Supplied material below:

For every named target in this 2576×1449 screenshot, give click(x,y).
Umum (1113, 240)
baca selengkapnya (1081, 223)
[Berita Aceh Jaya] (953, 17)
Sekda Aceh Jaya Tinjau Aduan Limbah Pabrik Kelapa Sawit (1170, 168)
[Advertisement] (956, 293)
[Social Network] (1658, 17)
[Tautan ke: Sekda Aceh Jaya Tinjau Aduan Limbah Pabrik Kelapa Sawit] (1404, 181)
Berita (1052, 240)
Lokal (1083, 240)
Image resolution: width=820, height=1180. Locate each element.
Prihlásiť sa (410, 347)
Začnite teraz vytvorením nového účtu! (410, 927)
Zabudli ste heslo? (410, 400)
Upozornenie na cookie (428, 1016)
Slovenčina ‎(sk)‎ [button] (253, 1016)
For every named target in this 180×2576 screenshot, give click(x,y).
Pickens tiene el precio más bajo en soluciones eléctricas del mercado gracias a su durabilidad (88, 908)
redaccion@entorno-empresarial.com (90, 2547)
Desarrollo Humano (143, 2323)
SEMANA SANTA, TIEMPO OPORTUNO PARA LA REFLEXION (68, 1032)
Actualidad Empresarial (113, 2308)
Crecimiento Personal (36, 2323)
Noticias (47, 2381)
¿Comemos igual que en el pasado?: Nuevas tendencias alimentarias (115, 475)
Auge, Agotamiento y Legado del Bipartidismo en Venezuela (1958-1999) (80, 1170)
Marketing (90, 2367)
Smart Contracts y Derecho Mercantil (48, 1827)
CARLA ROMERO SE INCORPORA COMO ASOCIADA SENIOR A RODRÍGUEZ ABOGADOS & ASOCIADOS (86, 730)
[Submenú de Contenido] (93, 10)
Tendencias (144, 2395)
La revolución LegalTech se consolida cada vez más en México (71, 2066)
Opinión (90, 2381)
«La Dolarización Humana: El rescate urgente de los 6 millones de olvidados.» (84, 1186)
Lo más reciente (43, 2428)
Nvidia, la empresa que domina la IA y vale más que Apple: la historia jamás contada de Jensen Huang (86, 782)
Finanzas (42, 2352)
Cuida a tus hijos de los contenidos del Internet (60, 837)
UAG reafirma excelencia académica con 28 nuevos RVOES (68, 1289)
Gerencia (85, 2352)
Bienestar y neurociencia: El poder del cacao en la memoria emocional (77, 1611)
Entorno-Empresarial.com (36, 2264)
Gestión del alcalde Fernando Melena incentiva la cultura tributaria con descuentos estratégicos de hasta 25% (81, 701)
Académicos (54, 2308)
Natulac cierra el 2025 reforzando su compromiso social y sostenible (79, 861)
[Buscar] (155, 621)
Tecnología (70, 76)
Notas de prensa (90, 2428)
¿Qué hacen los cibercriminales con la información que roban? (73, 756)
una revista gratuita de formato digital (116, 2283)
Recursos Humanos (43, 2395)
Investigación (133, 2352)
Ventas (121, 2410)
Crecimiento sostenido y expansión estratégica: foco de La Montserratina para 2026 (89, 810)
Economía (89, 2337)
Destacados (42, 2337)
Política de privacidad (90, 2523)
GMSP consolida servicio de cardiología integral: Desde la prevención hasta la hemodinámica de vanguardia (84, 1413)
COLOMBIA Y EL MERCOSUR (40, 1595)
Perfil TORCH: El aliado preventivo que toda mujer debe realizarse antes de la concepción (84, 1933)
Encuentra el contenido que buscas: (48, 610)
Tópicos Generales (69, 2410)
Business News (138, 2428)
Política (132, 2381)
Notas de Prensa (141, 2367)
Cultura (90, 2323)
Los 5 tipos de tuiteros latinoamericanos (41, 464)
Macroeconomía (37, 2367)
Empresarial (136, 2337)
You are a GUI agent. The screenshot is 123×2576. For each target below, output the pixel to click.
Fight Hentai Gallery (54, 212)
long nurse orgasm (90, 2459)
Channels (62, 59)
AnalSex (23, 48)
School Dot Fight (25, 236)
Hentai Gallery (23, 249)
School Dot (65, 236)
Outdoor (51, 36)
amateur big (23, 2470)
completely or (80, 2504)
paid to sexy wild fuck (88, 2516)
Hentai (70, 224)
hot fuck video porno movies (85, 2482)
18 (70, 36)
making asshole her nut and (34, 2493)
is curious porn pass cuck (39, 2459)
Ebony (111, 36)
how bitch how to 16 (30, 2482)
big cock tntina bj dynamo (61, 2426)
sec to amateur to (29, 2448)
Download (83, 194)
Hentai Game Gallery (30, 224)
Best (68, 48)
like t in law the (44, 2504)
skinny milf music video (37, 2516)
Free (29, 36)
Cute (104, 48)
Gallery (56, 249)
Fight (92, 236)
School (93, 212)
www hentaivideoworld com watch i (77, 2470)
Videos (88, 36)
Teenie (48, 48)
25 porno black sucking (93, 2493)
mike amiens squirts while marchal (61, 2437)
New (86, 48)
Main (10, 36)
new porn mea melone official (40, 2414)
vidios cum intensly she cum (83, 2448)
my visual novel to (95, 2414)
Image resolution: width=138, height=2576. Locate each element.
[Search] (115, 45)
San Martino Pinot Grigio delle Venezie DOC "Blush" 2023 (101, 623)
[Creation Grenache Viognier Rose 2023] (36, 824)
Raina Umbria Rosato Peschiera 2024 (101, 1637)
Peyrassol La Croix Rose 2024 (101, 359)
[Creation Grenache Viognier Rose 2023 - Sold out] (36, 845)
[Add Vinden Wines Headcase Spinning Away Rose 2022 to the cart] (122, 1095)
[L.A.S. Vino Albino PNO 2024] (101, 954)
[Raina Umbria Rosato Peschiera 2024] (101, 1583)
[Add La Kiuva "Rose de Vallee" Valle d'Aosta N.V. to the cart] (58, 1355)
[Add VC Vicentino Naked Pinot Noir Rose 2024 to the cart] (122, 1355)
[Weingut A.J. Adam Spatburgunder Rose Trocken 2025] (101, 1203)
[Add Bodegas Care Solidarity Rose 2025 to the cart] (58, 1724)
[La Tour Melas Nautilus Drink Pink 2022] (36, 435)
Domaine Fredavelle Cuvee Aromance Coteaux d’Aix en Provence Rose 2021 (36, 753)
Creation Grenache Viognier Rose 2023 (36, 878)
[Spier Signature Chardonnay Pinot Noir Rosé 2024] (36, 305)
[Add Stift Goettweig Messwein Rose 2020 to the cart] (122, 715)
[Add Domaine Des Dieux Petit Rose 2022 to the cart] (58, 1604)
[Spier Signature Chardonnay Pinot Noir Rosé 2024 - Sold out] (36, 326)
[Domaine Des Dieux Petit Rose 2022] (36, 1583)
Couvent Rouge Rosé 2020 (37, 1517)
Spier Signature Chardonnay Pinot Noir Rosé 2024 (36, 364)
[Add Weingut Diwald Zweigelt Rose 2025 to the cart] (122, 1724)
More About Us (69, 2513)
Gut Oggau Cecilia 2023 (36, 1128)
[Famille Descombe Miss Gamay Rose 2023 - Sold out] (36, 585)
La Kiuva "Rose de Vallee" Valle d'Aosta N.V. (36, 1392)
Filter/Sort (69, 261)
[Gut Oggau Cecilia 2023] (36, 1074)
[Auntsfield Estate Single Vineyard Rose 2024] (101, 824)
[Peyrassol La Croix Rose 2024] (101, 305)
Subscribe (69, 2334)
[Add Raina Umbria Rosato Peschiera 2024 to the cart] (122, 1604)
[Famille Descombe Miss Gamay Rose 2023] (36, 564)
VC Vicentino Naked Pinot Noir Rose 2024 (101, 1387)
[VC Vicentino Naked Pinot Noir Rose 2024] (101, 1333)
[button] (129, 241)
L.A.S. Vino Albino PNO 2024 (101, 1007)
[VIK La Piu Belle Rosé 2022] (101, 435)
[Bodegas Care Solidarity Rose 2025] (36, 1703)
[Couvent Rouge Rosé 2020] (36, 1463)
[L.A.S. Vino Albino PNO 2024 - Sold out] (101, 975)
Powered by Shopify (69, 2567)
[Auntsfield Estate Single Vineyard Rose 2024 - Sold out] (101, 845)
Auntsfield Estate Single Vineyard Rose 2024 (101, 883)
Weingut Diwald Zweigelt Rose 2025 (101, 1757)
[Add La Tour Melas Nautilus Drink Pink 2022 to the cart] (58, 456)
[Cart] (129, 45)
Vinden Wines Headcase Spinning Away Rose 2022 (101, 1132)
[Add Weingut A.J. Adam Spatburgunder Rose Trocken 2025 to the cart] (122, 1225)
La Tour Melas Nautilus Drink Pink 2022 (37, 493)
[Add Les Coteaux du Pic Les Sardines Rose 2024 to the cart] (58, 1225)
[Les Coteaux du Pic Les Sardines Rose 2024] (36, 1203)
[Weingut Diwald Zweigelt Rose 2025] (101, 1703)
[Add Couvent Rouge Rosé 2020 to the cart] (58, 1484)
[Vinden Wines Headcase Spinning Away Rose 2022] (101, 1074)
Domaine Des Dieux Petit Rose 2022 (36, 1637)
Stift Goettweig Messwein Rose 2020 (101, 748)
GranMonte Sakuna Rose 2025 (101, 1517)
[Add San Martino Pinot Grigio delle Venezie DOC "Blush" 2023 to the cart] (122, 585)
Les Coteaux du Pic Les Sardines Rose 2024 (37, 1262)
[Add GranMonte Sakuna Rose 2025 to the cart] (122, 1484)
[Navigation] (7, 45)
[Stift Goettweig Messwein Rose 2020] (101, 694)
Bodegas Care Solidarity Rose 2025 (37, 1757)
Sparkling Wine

End of Supplied material.

__What you will do__.
Above are the entries. Copy exactly the part that opens with the line containing "[Add Domaine Des" and closes with the line containing "[Famille Descombe Miss Gamay Rose 2023 - Sold", and no more.

__Result of the exercise__.
[Add Domaine Des Dieux Petit Rose 2022 to the cart] (58, 1604)
[Spier Signature Chardonnay Pinot Noir Rosé 2024 - Sold out] (36, 326)
[Domaine Des Dieux Petit Rose 2022] (36, 1583)
Couvent Rouge Rosé 2020 (37, 1517)
Spier Signature Chardonnay Pinot Noir Rosé 2024 (36, 364)
[Add Weingut Diwald Zweigelt Rose 2025 to the cart] (122, 1724)
More About Us (69, 2513)
Gut Oggau Cecilia 2023 (36, 1128)
[Famille Descombe Miss Gamay Rose 2023 - Sold out] (36, 585)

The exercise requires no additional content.